Maritime alarm in the Gulf after tanker claim near Saudi Arabia

At 3: 12 p. m. ET, the British Maritime Safety Organisation (UKMTO) said it received a third-party report of a maritime incident 10 nautical miles north of Jubail city in Saudi Arabia. UKMTO said the report is being investigated.

The alert landed minutes after Iran’s Islamic Revolutionary Guards Corps (IRGC) claimed it had targeted a Marshall Islands-flagged oil tanker in the Gulf. posted on Sepah News, the IRGC said: “An oil tanker with the trade name ‘Louise P’ with the flag of the Marshall Islands, one of the assets of the terrorist America, was hit by a drone in the middle of the Persian Gulf. ”

The claim and the UKMTO notice place renewed focus on shipping risk in the Gulf as the war grinds on, even while details of the incident are still under review by maritime authorities.

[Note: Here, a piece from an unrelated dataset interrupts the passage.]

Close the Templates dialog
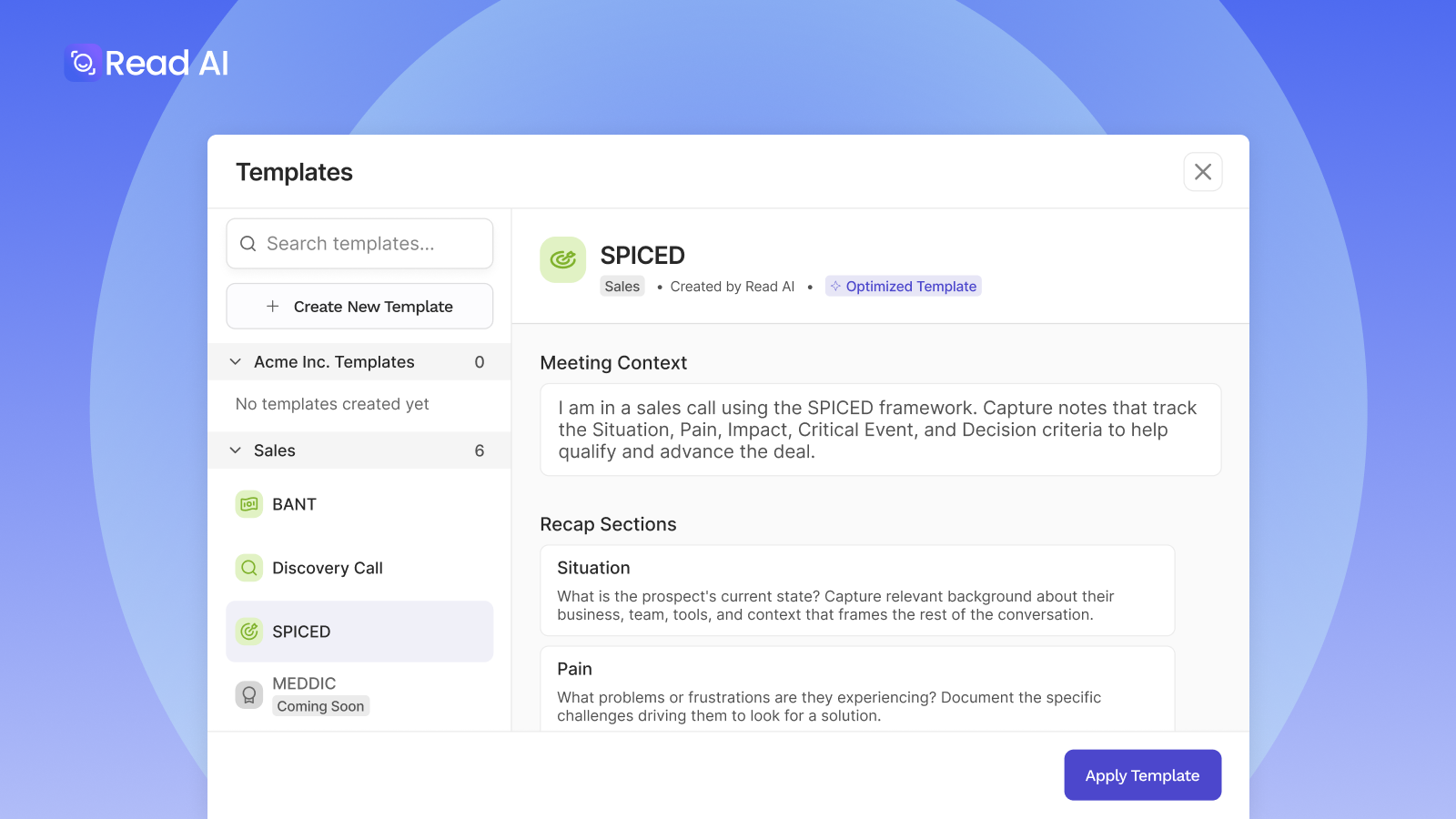1456x819 pixels. click(1203, 172)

Immediate reactions: Erdogan presses for dialogue; Lebanon condemns UNIFIL shelling

Turkiye’s President Recep Tayyip Erdogan told UK Prime Minister Keir Starmer in a phone call on March 7, 2026 (ET) that more could be done to create conditions for dialogue on Iran, issued by the Turkish presidency. Erdogan said Turkiye’s diplomatic efforts were continuing and that Ankara was closely monitoring developments following attacks on Iran. He also warned that prolonged interventions could cause serious harm to regional and global stability.

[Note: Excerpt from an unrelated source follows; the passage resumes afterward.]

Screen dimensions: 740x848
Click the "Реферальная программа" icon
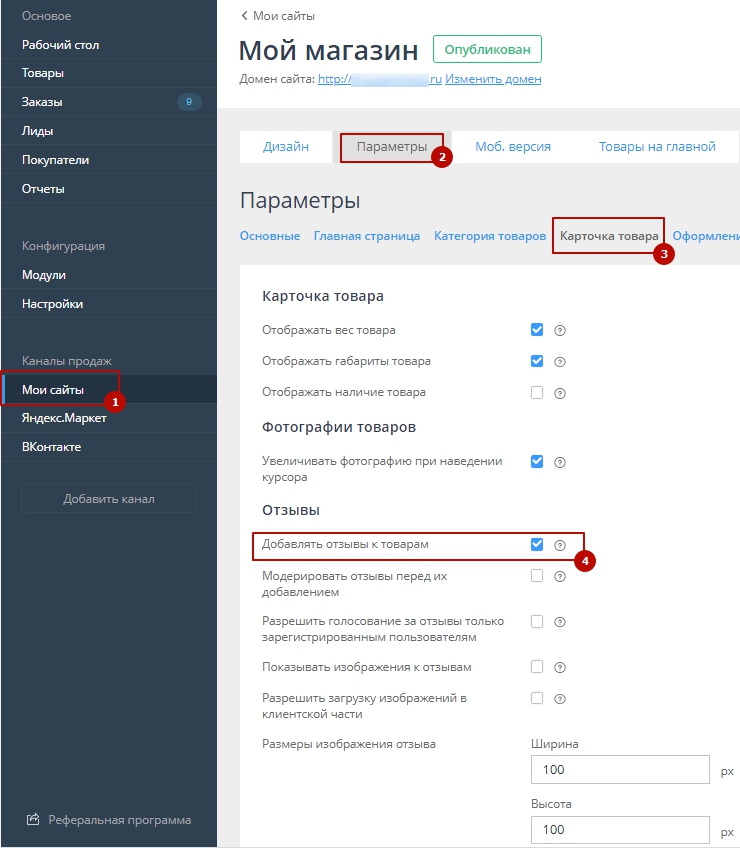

Separately, Lebanon’s Ministry of Foreign Affairs condemned the shelling of a UN peacekeeping position in southern Lebanon. The ministry said the headquarters of the Ghanaian battalion serving with the United Nations Interim Force in Lebanon (UNIFIL) in the town of Qouzah was shelled overnight, injuring three peacekeepers. One of the injured was described as critical, and all were transferred to a hospital in Beirut for treatment. The ministry said the circumstances remain under investigation by UNIFIL, while calling the shelling a serious violation of international law.

Quick context

The US-Israeli war against Iran is now in its second week, and public messaging from Washington has been described as chaotic and contradictory. Against that backdrop, Iran has apologised to neighbours for strikes but continues to reject iran surrender in direct terms.

What’s next

Next developments hinge on three tracks: whether Trump moves from warnings to expanded strikes; what UKMTO’s investigation determines about the incident near Jubail; and what UNIFIL concludes about the shelling in Qouzah. For now, the standoff remains acute, and the core political signal from Tehran remains unchanged: iran surrender is not being offered as the war rolls deeper into its second week.